- **Exercise aim**
Every record is to be transcribed exactly as written.

- **Supplied data**
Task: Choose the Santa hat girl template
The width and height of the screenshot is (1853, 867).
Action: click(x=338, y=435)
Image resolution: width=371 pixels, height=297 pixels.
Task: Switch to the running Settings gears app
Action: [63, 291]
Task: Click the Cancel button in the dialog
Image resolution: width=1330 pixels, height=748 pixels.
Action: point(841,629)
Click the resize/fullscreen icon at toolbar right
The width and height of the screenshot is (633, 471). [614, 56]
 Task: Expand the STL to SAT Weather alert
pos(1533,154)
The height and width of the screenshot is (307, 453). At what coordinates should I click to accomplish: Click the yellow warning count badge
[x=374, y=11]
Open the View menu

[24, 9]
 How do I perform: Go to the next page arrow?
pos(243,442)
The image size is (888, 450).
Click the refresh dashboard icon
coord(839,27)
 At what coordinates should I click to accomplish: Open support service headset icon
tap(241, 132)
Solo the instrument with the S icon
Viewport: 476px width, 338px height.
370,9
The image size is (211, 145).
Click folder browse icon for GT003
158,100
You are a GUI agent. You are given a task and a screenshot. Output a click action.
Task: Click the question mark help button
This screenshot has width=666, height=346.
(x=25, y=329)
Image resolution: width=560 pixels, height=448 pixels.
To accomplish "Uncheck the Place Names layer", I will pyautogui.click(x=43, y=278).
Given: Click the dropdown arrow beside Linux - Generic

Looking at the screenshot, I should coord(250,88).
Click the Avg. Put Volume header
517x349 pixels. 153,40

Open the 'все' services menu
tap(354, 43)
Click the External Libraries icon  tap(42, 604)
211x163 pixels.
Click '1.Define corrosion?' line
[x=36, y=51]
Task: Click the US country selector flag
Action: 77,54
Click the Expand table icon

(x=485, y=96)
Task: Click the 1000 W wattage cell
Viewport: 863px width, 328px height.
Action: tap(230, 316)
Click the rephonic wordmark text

- **Task solution**
Task: Choose the Santa hat girl template
The width and height of the screenshot is (1853, 867).
Action: click(x=338, y=435)
Image resolution: width=371 pixels, height=297 pixels.
Task: Switch to the running Settings gears app
Action: [63, 291]
Task: Click the Cancel button in the dialog
Image resolution: width=1330 pixels, height=748 pixels.
Action: point(841,629)
Click the resize/fullscreen icon at toolbar right
The width and height of the screenshot is (633, 471). [614, 56]
 Task: Expand the STL to SAT Weather alert
pos(1533,154)
The height and width of the screenshot is (307, 453). At what coordinates should I click to accomplish: Click the yellow warning count badge
[x=374, y=11]
Open the View menu

[24, 9]
 How do I perform: Go to the next page arrow?
pos(243,442)
The image size is (888, 450).
Click the refresh dashboard icon
coord(839,27)
 At what coordinates should I click to accomplish: Open support service headset icon
tap(241, 132)
Solo the instrument with the S icon
Viewport: 476px width, 338px height.
370,9
The image size is (211, 145).
Click folder browse icon for GT003
158,100
You are a GUI agent. You are given a task and a screenshot. Output a click action.
Task: Click the question mark help button
This screenshot has width=666, height=346.
(x=25, y=329)
Image resolution: width=560 pixels, height=448 pixels.
To accomplish "Uncheck the Place Names layer", I will pyautogui.click(x=43, y=278).
Given: Click the dropdown arrow beside Linux - Generic

Looking at the screenshot, I should coord(250,88).
Click the Avg. Put Volume header
517x349 pixels. 153,40

Open the 'все' services menu
tap(354, 43)
Click the External Libraries icon  tap(42, 604)
211x163 pixels.
Click '1.Define corrosion?' line
[x=36, y=51]
Task: Click the US country selector flag
Action: 77,54
Click the Expand table icon

(x=485, y=96)
Task: Click the 1000 W wattage cell
Viewport: 863px width, 328px height.
Action: tap(230, 316)
Click the rephonic wordmark text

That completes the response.